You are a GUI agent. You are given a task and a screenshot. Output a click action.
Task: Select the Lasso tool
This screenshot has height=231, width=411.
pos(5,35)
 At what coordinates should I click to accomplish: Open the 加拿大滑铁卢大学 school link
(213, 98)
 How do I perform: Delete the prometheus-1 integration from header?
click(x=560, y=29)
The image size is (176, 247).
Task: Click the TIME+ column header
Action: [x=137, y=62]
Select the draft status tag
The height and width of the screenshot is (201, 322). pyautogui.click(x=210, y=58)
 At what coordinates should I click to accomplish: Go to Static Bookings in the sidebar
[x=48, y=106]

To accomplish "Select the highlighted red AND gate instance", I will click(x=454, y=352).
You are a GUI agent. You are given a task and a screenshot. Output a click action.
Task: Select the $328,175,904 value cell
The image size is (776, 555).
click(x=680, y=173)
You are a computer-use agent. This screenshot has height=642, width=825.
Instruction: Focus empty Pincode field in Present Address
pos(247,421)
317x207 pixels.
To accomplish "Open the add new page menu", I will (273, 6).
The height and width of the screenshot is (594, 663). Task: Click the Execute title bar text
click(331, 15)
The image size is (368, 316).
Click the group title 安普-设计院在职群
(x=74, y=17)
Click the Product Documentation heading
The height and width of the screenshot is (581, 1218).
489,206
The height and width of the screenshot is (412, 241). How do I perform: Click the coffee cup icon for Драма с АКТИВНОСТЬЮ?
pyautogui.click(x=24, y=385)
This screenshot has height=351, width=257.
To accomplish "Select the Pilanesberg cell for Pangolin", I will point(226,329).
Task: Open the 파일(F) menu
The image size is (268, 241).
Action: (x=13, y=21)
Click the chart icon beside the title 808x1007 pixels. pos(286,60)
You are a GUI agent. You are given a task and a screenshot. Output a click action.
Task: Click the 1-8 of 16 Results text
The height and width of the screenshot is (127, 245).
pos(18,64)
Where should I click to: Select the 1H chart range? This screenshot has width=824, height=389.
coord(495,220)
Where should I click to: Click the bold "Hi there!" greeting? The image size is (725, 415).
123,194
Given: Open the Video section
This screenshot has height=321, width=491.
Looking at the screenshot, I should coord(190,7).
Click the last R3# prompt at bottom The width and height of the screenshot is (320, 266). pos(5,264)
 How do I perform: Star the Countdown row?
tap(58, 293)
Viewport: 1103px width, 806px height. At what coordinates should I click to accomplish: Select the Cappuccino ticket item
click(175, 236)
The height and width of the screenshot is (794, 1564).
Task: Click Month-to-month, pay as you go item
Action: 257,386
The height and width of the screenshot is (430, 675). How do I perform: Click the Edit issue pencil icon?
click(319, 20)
####################
THE TASK: Please state how many lines in the preceding material contain the word "menu", with no other output.

EXERCISE OUTPUT: 2